Santa Maria dei Sette Dolori is a Baroque church attached to a convent in the Rome rione of Trastevere, Italy. It stands on Via Garibaldi, near its junction with Via dei Panieri.

Construction of the church was begun in 1643, with plans by Francesco Borromini, annexed to an Augustinian nunnery founded by Camilla-Virginia Savelli Farnese, Duchess of Latera. When the fortunes of the House of Farnese declined, so did the funding for the church, and by 1655 the work was stopped. The convent underwent a number of tribulations during the nineteenth century; however, it was not deconsecrated in 1873, as were many other monasteries. Since then, the nunnery has slowly ebbed and most of the convent is now the Donna Camilla Savelli. The Diocese presently lists the church as being in the care of the few remaining nuns of the order of Suore Oblate del Santo Bambino Gesù. The monastery also served as a place to hide Jews from the fascist authorities active in the Holocaust during World War II.

The facade of the church remains in brick, deprived of decoration. It has concave front and some odd-shaped windows that underscore Borromini's Baroque idiosyncrasies. The interior still contains some of the marble sculptural decorations plus a St Augustine and the Mystery of the Trinity by Carlo Maratta and a canvas by Marco Benefial.

Supplied records:
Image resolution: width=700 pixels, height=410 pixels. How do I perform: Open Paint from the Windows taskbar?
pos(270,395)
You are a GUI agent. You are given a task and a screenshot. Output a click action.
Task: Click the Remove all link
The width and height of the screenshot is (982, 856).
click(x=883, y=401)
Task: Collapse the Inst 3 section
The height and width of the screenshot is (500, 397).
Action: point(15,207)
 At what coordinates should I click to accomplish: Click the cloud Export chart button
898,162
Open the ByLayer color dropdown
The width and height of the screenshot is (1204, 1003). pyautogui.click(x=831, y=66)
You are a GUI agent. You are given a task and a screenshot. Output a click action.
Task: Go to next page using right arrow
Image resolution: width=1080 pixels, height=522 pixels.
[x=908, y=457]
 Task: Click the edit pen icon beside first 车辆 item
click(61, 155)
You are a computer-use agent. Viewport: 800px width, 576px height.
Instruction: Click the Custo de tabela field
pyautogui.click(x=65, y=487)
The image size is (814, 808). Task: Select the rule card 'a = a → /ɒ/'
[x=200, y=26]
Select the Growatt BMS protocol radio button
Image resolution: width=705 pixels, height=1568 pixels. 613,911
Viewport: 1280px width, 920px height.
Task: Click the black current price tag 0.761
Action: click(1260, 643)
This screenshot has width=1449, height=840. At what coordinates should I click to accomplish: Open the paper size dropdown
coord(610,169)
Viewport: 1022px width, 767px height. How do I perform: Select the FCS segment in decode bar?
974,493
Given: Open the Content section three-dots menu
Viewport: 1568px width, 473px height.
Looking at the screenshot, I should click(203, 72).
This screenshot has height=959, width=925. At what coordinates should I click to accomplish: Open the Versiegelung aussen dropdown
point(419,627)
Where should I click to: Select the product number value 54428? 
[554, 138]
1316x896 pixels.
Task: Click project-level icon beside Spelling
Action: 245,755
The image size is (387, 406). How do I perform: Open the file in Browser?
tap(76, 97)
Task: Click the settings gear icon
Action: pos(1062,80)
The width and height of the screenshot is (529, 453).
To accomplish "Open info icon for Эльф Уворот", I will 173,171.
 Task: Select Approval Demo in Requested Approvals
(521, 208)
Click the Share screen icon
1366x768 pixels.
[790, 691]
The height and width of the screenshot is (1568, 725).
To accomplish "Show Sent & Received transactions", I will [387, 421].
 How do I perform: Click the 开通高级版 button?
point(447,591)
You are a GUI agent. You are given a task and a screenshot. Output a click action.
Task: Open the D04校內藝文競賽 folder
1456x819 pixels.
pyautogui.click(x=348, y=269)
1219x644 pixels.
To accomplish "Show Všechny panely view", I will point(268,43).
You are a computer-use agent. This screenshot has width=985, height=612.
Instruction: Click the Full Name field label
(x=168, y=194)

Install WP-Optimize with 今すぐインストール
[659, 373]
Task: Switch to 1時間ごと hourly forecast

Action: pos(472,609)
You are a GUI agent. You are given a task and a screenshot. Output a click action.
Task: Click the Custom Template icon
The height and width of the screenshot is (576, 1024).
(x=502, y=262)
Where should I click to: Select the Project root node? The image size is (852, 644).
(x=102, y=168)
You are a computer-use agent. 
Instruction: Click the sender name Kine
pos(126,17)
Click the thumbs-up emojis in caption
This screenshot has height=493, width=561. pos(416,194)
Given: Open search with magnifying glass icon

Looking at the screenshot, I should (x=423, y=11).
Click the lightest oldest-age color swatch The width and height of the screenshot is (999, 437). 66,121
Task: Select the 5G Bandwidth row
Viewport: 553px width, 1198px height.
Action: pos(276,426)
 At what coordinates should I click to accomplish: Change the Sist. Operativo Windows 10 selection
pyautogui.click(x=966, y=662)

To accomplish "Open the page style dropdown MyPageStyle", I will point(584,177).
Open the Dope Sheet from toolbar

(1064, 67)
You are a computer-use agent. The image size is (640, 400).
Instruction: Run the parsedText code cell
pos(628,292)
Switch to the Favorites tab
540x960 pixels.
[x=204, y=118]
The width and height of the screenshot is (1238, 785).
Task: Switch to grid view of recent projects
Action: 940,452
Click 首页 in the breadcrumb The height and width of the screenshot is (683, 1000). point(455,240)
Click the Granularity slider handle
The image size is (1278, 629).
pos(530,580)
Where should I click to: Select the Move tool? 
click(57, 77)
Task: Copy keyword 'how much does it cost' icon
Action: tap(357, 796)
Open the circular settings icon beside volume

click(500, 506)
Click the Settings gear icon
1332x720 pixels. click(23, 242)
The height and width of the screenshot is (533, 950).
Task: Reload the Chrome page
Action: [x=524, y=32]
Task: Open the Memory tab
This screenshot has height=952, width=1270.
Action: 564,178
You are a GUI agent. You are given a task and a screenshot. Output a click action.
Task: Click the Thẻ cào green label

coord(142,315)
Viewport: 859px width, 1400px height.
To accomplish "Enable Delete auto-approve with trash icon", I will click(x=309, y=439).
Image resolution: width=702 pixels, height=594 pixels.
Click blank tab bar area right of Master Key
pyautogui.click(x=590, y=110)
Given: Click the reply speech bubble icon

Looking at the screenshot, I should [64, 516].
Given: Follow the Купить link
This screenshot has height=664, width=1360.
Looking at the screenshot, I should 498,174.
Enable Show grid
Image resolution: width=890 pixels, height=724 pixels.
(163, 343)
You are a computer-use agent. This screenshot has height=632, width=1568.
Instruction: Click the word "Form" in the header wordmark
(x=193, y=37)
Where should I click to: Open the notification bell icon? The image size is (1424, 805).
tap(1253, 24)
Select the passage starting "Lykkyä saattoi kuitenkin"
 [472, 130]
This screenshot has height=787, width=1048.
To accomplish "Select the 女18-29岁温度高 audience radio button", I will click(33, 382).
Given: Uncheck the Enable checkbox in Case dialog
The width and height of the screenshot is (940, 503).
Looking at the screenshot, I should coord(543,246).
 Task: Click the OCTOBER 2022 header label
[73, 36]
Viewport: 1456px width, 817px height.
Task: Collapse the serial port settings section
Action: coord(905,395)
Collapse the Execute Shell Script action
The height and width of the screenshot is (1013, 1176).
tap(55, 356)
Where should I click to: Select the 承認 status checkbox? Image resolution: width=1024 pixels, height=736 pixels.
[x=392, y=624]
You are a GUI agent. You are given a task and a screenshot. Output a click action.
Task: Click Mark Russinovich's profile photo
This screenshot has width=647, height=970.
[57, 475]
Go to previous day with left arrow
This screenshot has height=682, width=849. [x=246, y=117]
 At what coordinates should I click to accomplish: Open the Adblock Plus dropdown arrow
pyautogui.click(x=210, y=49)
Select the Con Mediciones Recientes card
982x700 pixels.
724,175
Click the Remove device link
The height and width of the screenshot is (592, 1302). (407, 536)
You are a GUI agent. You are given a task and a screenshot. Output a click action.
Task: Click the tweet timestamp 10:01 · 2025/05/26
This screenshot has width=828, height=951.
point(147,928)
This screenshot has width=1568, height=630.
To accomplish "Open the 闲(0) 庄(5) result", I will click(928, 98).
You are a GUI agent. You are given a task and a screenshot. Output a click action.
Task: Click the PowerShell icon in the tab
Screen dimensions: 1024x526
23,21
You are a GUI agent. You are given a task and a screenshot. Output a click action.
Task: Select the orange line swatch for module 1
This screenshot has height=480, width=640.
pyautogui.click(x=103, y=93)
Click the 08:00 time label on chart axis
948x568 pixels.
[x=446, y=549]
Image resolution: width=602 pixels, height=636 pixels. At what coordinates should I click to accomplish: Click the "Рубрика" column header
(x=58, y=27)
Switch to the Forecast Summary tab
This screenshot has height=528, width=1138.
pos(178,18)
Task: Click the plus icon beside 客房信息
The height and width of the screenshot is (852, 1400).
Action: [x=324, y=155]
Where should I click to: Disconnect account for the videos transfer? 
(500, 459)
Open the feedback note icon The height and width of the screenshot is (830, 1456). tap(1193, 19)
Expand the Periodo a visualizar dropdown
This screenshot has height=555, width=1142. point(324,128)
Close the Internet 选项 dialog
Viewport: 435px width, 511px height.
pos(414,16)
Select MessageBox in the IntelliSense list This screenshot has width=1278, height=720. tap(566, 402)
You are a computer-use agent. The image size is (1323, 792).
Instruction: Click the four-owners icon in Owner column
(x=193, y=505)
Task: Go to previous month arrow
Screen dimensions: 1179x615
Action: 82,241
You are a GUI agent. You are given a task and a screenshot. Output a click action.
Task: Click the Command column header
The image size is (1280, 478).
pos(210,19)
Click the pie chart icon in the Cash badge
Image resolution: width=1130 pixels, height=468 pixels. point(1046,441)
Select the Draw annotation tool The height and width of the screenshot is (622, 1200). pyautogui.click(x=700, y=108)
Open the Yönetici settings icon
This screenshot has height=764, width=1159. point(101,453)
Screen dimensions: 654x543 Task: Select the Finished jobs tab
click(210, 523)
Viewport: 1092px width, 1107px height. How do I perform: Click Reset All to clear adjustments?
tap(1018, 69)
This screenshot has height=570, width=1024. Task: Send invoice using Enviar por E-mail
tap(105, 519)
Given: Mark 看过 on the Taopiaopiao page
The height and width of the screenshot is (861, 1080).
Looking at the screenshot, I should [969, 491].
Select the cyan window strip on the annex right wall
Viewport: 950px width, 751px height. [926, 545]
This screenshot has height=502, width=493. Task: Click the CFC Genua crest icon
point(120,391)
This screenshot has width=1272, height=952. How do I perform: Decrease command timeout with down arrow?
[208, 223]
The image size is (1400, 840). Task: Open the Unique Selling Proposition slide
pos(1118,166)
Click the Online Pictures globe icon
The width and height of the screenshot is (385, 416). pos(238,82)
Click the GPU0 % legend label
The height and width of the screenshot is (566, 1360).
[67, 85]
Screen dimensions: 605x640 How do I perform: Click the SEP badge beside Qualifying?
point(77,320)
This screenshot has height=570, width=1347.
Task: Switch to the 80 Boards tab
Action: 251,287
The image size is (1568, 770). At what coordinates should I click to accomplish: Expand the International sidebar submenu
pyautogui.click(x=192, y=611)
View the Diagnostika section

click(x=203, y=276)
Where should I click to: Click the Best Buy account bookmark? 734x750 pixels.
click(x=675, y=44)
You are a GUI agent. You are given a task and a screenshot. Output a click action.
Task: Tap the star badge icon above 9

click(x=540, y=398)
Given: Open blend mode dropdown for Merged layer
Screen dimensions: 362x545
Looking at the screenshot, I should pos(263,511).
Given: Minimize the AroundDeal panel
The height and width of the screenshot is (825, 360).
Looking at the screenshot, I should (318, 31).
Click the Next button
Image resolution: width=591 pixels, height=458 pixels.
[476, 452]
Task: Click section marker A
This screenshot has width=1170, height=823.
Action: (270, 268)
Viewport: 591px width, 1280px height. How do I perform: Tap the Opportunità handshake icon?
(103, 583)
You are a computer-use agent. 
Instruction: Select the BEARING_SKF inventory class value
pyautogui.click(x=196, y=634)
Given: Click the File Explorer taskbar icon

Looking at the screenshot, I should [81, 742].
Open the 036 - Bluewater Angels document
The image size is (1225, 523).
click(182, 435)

Task instructions:
A. Update the passage on Santa Maria dei Sette Dolori by rewriting everything from "The facade of" down to "by Marco Benefial.", with "brick" changed to "stone".
B. In the passage on Santa Maria dei Sette Dolori, whose plans were used when construction of the church began in 1643?

List of answers:
A.
The facade of the church remains in stone, deprived of decoration. It has concave front and some odd-shaped windows that underscore Borromini's Baroque idiosyncrasies. The interior still contains some of the marble sculptural decorations plus a St Augustine and the Mystery of the Trinity by Carlo Maratta and a canvas by Marco Benefial.

B. Francesco Borromini's.